Minneapolis Fed President and super-dove Kocherlakota spoke in an exclusive interview with the FT.
Kocherlakota is a vote this year and is criticizing the lack of progress on the Fed’s inflation goal:
“We’re running the risk of being content with inflation running consistently below our target. That’s inappropriate,” said Narayana Kocherlakota, who votes on Fed monetary policy this year, in an interview with the Financial Times. “Right now we’re sitting with an outlook for inflation that even by 2016 . . . is not getting back to 2 per cent.”
Kocherlakota also calls for more clarity on guidance about what will happen when the 6.5% unemployment threshold is reached. The current statement says the Fed will keep rates low until ‘well after’ 6.5% unemployment but he says that’s not clear.
“We would say we intend to keep the Fed funds rate extraordinarily low in that interval between 6.5 and 5.5 per cent as long as the medium-term outlook for inflation stays sufficiently close to 2 per cent,” he said. “I definitely feel it is important to be numerical about it. Words are always subject, I think, to multiple interpretations.”
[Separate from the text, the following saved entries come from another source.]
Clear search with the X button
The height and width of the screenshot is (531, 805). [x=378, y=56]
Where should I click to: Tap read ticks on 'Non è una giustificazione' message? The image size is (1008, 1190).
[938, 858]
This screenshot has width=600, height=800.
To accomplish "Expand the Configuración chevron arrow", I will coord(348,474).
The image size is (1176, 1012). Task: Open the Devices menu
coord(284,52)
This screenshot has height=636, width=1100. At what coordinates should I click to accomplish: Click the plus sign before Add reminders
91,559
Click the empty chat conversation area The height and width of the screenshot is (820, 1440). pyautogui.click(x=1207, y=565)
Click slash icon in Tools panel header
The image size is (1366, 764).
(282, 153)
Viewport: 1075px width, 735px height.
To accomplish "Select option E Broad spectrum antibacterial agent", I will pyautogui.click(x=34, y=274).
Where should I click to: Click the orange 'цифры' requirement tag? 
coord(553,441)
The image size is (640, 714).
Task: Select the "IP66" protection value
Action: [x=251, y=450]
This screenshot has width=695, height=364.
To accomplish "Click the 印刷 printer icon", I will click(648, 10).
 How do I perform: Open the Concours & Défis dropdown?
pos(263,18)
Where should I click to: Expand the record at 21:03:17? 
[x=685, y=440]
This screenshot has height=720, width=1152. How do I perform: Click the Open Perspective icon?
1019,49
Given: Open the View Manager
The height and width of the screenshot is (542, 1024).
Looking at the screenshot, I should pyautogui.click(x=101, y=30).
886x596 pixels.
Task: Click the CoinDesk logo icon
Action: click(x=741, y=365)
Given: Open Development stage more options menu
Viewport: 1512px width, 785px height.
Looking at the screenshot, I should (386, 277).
For other alternatives to stimulate inflation, he says cutting interest on excess reserves below zero would be a powerful signal on the seriousness of its 2% inflation target. He also argues that the participation rate is skewing the labor market to seem more healthier than it is. Parts of his district are among the strongest jobs data in the country and he’s “not seeing evidence of significant wage pressures.”